L’arrivo di Youssef (Ayiub Missoui) scardina un equilibrio, gli occhi si accendono nell’ombra. Più incede il male della moglie, più il ragazzo si avvicina ad Halim, fino a confessargli i suoi sentimenti. Mina “sente”, capisce, soffre una piccola gelosia poi, sempre più debole, lascia campo dentro di sé all’amore “scandaloso” del marito e di Youssef, quasi lo benedice: “Halim, sei l’uomo più puro che conosco, sono felice di aver condiviso la vita con te. Non aver paura di amare”.



“Il caftano blu” è potentemente intimista e sensuale pur senza sfoggio di epidermide, cresce minuto dopo minuto, i personaggi “maturano” in una sobrietà registica estrema che lascia parlare l’attorialità e le atmosfere. Unico neo un pizzico di prolissità, la misura aurea dei 90-100 minuti era sufficiente, ma il passo lungo del film forse intendeva richiamare le centinaia di ore necessarie per i ricami d’oro a mano del caftano blu destinato a una cliente che - attenzione - non lo indosserà mai. Come a dire: c’è un cinema di massa frenetico e un cinema su misura. Promana dal film un forte senso del sacro, un’accettazione della “volontà di Dio” estranea alla nostra cultura che deve in ogni istante esorcizzare l’ultimo viaggio. E Mina la devota ci affida un pensiero: l’essere egoisti o sensibili, crudeli o dolcissimi, omosessuali o etero non c’entra con l’essere o meno musulmani, bensì con l’essere semplicemente umani. E una sessualità più aperta non è in contraddizione con l’Islam.



Senza nulla togliere al profondo Halim di Saleh Bakri (palestinese con cittadinanza israeliana e noto attivista) e al ben tratteggiato, tenero Youssef di Ayiub Missoui, la Mina di Lubna Azabal - la superpremiata attrice cinquantenne nata in Belgio da padre marocchino di origine berbera e da madre spagnola, ha lavorato anche con André Téchiné - giganteggia, offre al nostro sguardo una nudità segnata dal bisturi e accompagna la mano di Halim sulla ferita: siamo fragili viventi sospesi e passeggeri, non perdiamo tempo con l’odio e la paura. L’avevamo vista in “Paradise now” (2005) interessante lavoro del regista palestinese Hany Abu-Assad imperniato su due palestinesi di Nablus, Khaled e Said, attentatori suicidi rosi dai dubbi dove ben interpretava Suha, donna intrepida capace di far desistere uno di loro.

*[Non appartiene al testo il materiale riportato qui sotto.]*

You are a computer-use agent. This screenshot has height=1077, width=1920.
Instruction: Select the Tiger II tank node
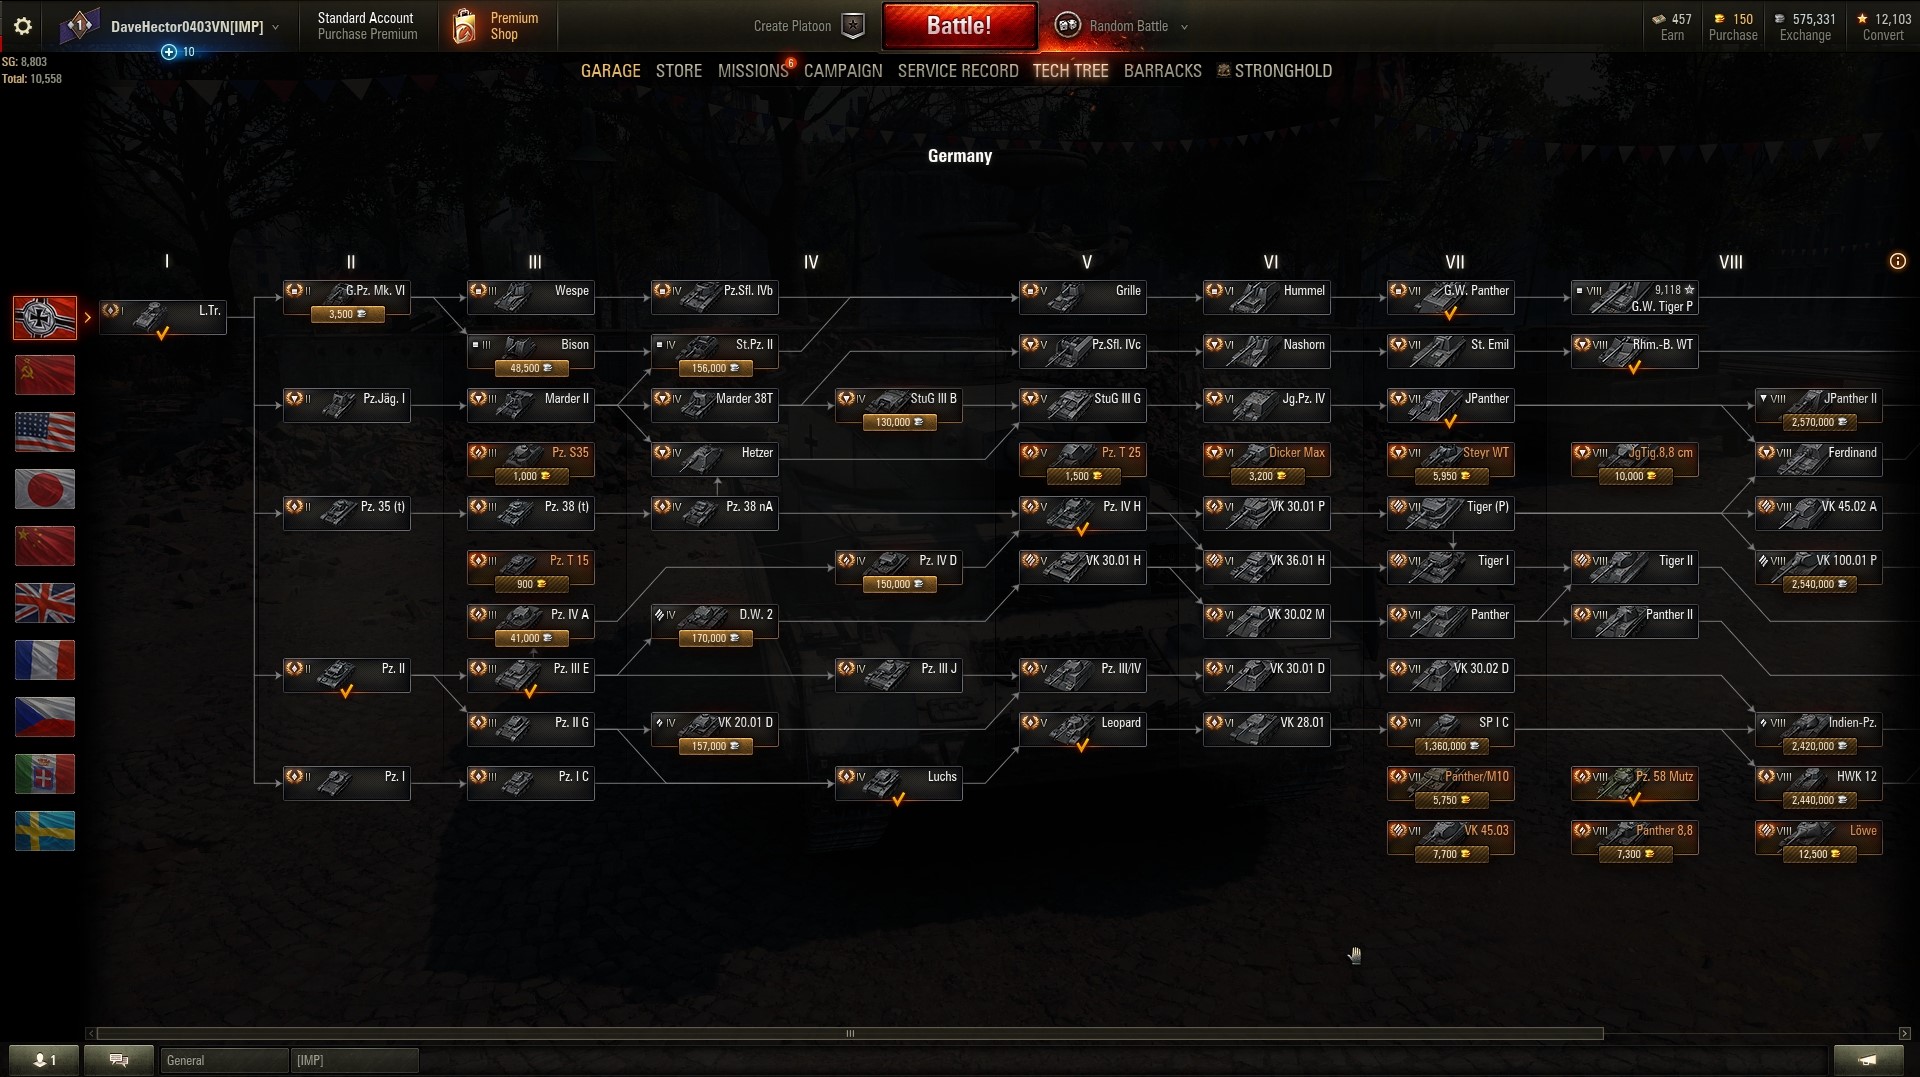click(x=1634, y=567)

Tematiche impellenti e sofferte, un mondo in cui affonda le mani anche la tangerina Maryam Touzani, regista engagée, dai primi cortometraggi sulla condizione della donna in Marocco al film “Adam” sulle ragazze madri e il posto dei loro figli nella società, presentato a Cannes nel 2019 e selezionato come candidato marocchino all’Oscar nella categoria miglior film internazionale. Per “Il caftano blu” ha lavorato in sceneggiatura col marito Nabil Ayouch, regista del recente “Casablanca beat”: rap e ribellione adolescenziale nel quartiere popolare di Sidi Moumen della città costiera.